Modelling Developer Infrastructure Teams
Share
I’ve been managing Developer Infrastructure teams (alternatively known as Developer Acceleration, Developer Productivity, and other such names) for almost a decade now. Developer Infrastructure (which we usually shorten to “Dev Infra”) covers a lot of ground, especially at a company like Shopify that’s invested heavily in the area, from developer environments and continuous integration/continuous deployment (CI/CD) to frameworks, libraries, and various productivity tools.
When I started managing multiple teams I realized I’d benefit from creating a mental model of how they all fit together. There are a number of advantages to doing this exercise, both for myself and for all team members, manager and individual contributor alike.
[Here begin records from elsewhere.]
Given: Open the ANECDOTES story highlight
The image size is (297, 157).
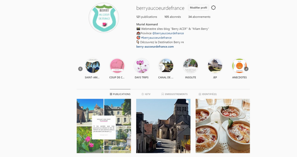Looking at the screenshot, I should point(239,66).

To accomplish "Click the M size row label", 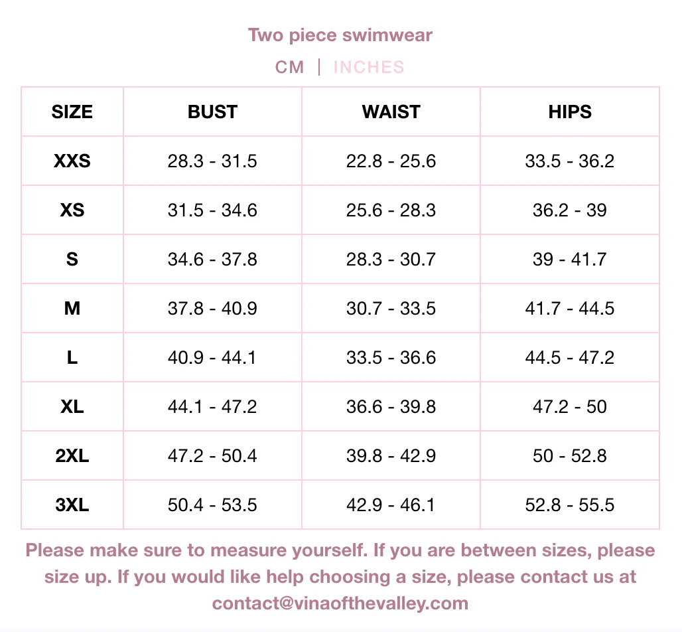I will pos(72,308).
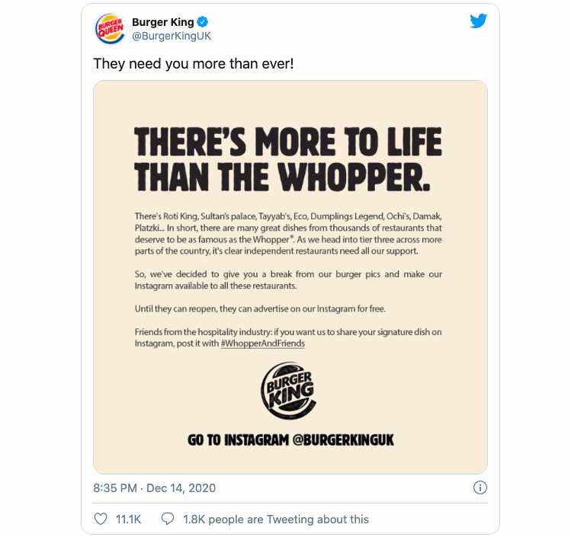Click the Twitter bird logo icon
The height and width of the screenshot is (537, 571).
(x=478, y=21)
First, a model helps clarify the links and dependencies between the various teams and domains. This in turn allows a more holistic approach to designing systems that mitigates siloed thinking that affects both our users and our developers. Seeing these links also lets us identify where there are gaps in our solutions and rough transitions.
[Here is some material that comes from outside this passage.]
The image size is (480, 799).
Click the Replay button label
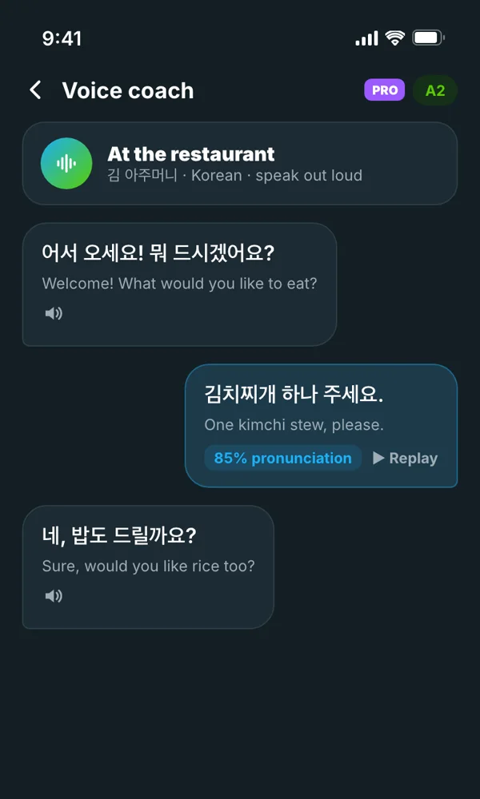pos(413,458)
Second, it helps everyone feel more connected to a larger vision, which is important for engagement. Many people feel more motivated if they can see how their work fits into the big picture.
There’s no single perfect model. Indeed, it’s helpful to have different models to highlight different relationships. Team structures also change and that can require rethinking connections. I’m going to discuss one way that I thought about my area last year, reflecting the org structure at that time. In fact, constructing this model actually helped me think through other ways of organizing teams and led to us implementing a new structure. Before we get into the model, though, here’s a very brief description of the teams that reported into me last year:
- Local Environments: The team responsible for the tooling that helps get new and existing projects set up on a local machine (that is, a MacBook Pro). This includes cloning repositories, installing dependencies, and running backing services, amongst various other common tasks.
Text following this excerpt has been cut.